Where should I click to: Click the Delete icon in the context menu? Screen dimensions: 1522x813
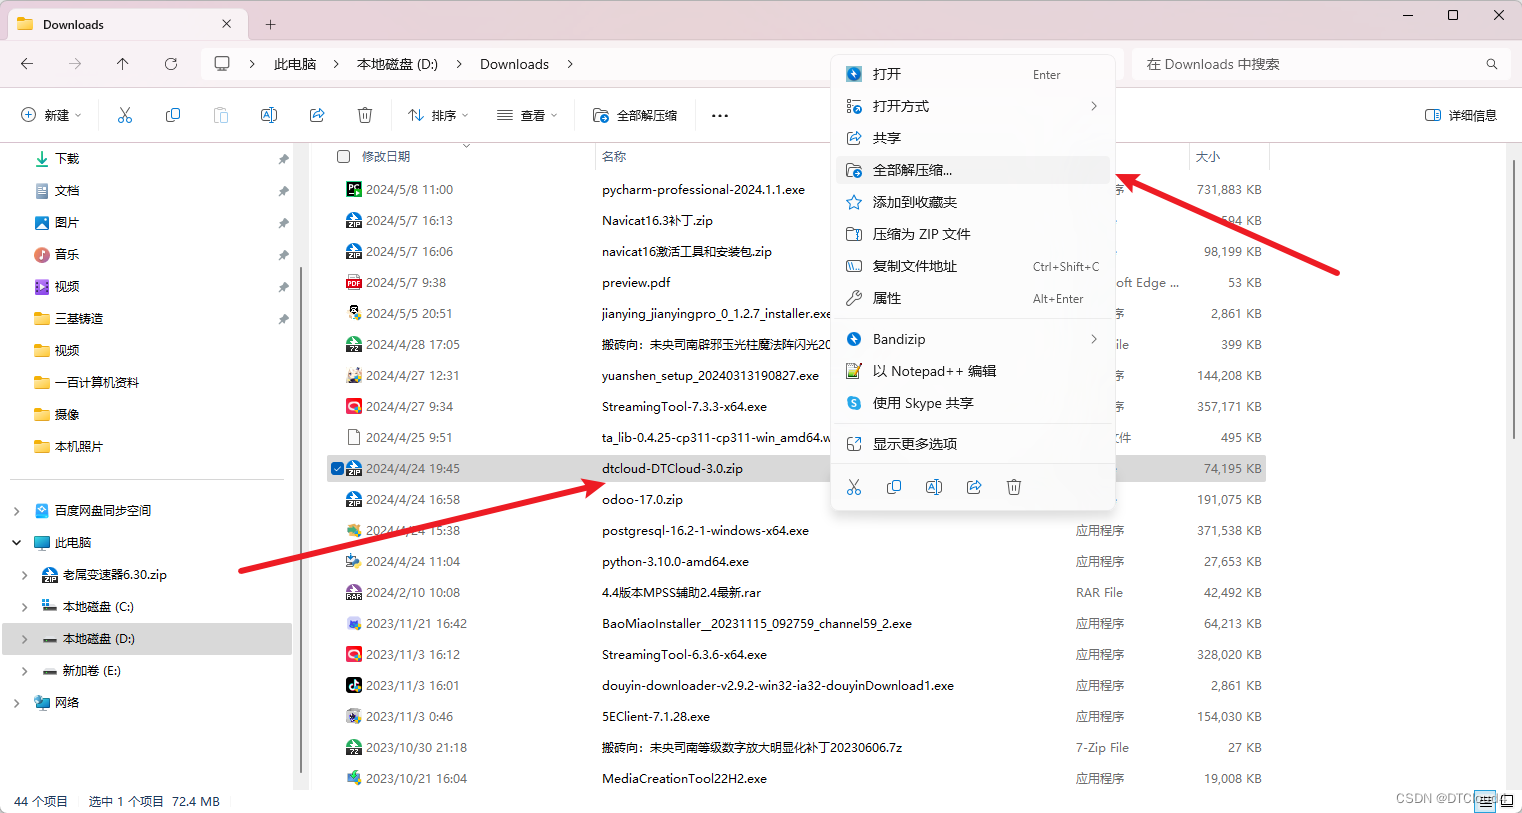tap(1014, 487)
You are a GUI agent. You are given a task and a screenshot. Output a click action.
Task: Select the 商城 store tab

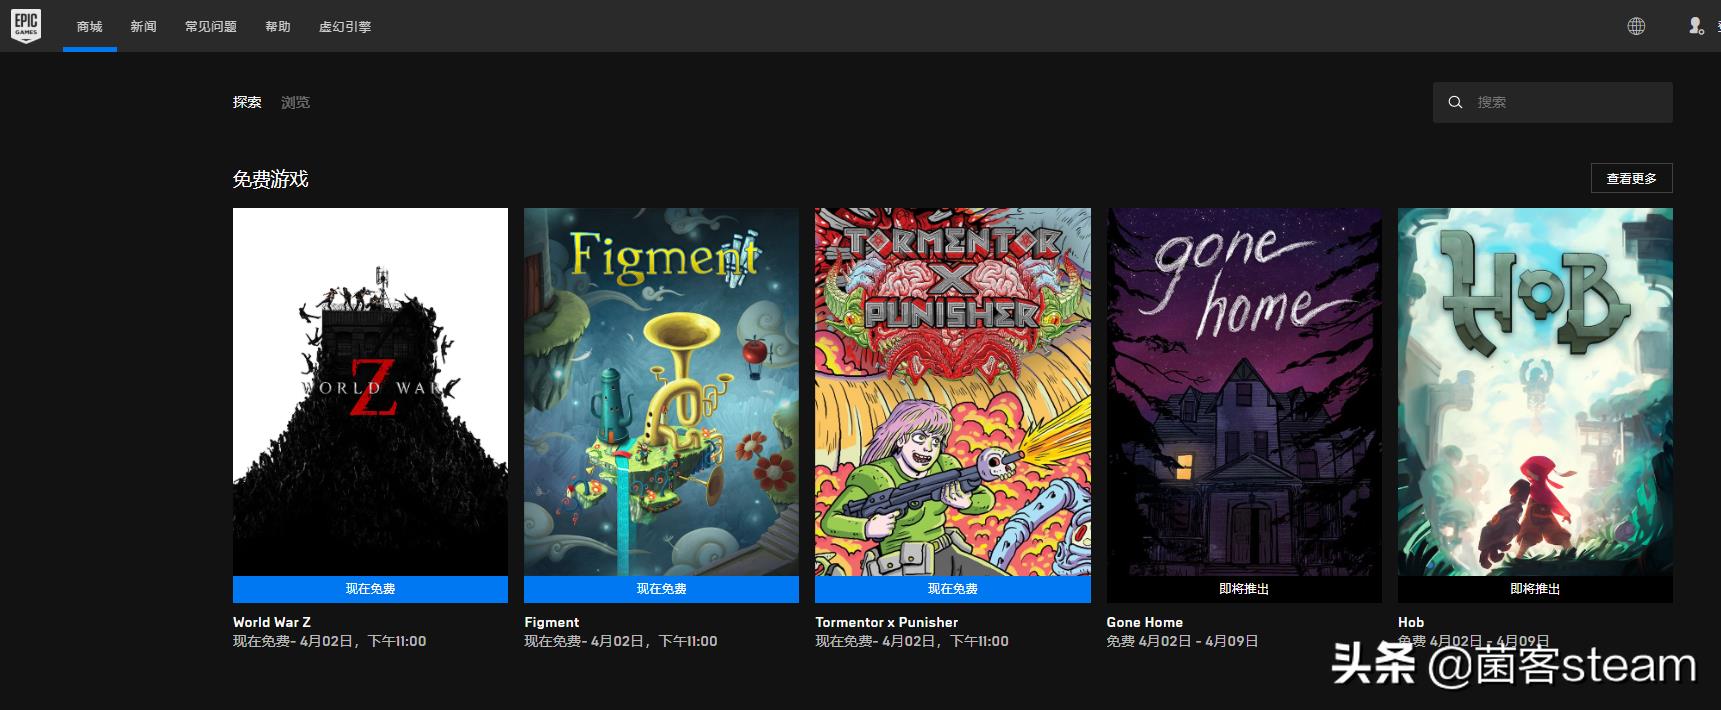90,26
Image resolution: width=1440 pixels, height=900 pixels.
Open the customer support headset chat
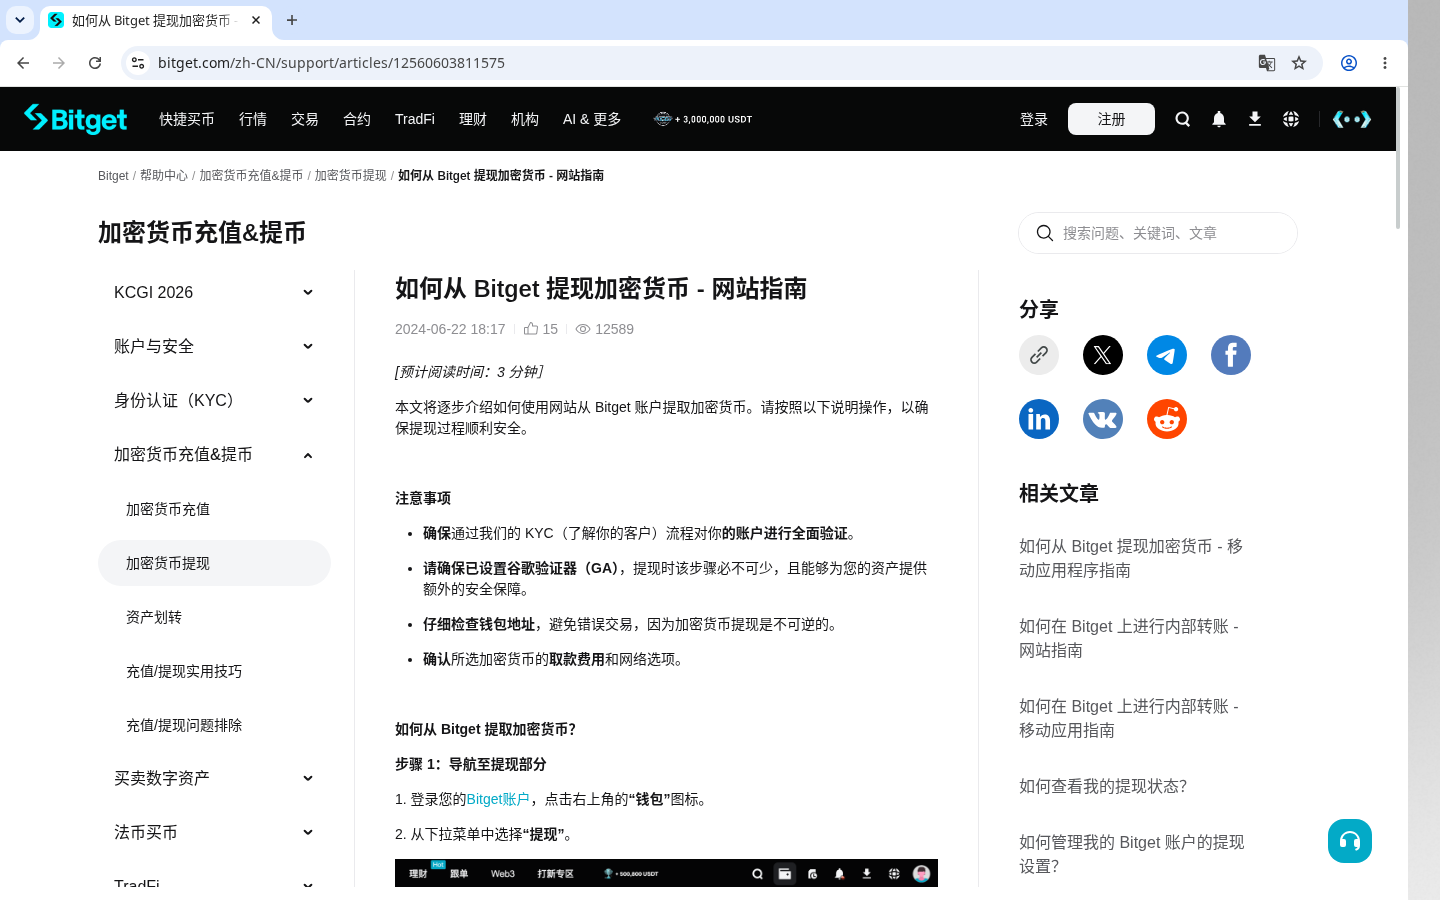pyautogui.click(x=1349, y=841)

◇ ◇ ◇ ◇ ◇

Exercise aim ▸ Go through the data above and transcribe it in full, omitting any image.

Problem solution ▸
Where should I click to: Click the Delete icon in the context menu? Screen dimensions: 1522x813
tap(1014, 487)
You are a GUI agent. You are given a task and a screenshot. Output a click action.
Task: Select the 商城 store tab

90,26
Image resolution: width=1440 pixels, height=900 pixels.
Open the customer support headset chat
pyautogui.click(x=1349, y=841)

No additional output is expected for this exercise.